WORK REQUIRED => Format each line of text in the entries below as a numbered list, skipping any blank lines and leaving the pictures out.

______________________________

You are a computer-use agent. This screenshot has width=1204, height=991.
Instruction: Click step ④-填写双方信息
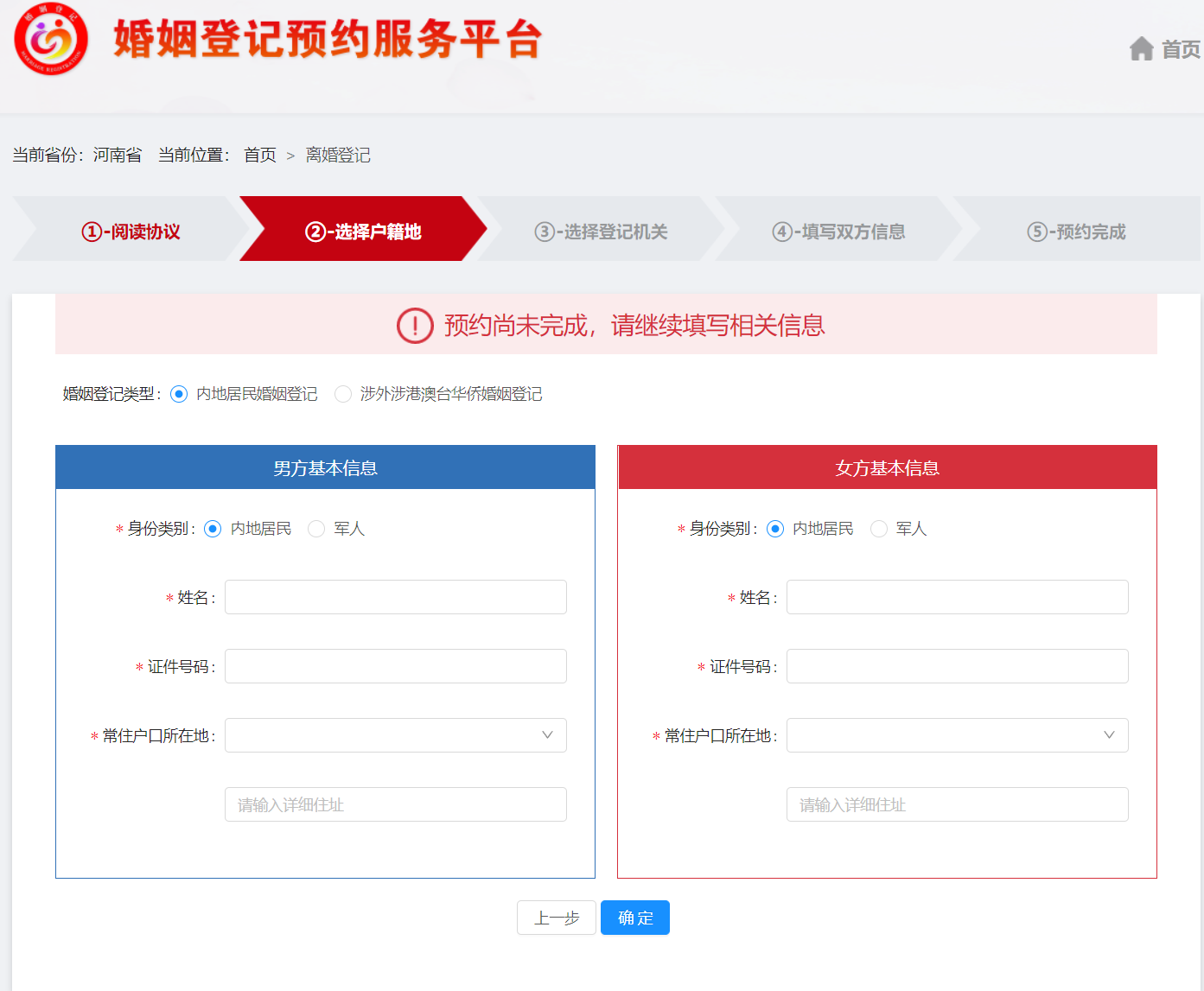838,232
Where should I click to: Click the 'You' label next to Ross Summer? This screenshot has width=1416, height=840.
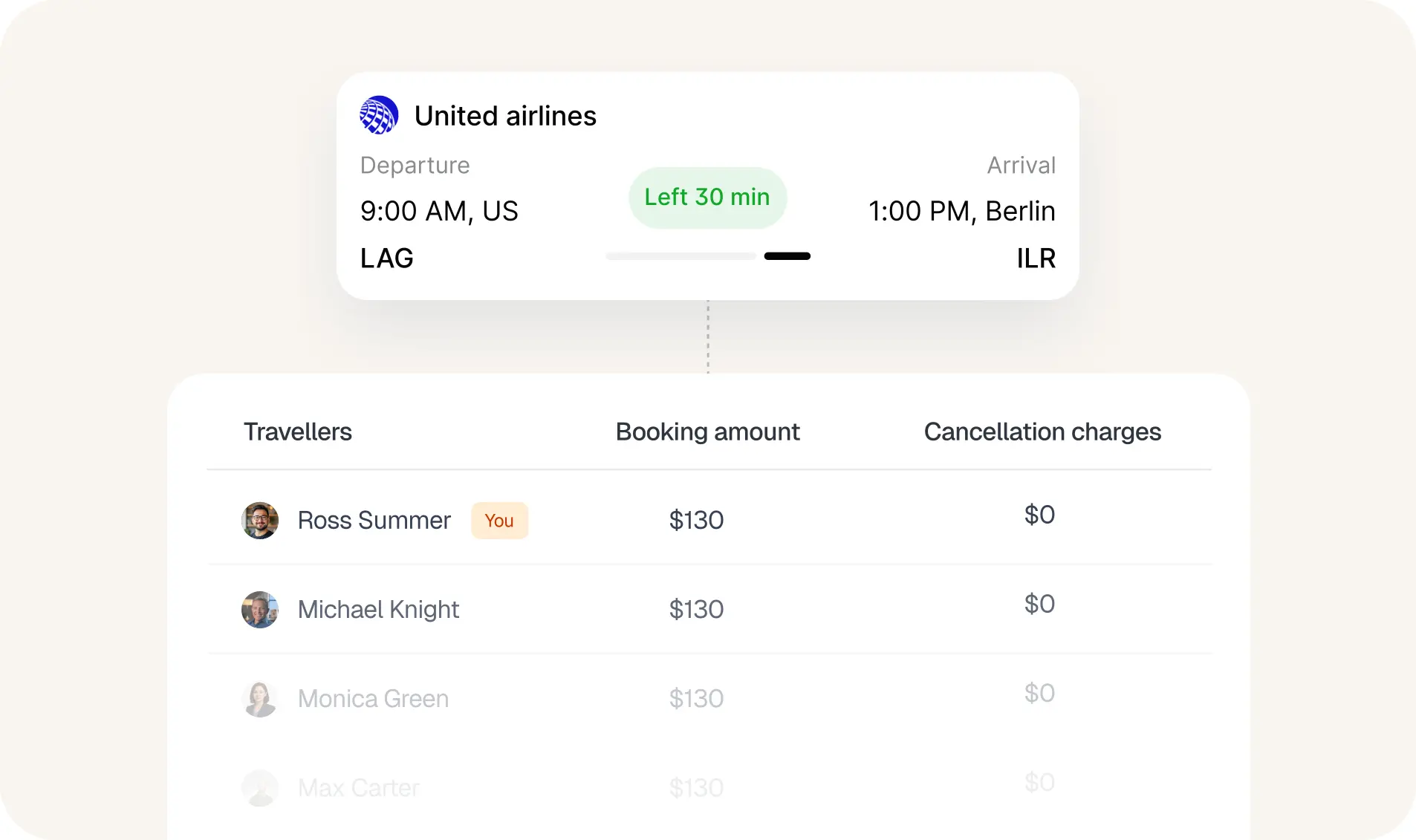[499, 520]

______________________________

EXERCISE RESULT =>
1. You are a computer-use agent. This screenshot has width=1204, height=991.
2. Instruction: Click step ④-填写双方信息
3. 838,232
4. Where should I click to: Click the 'You' label next to Ross Summer? This screenshot has width=1416, height=840.
5. [499, 520]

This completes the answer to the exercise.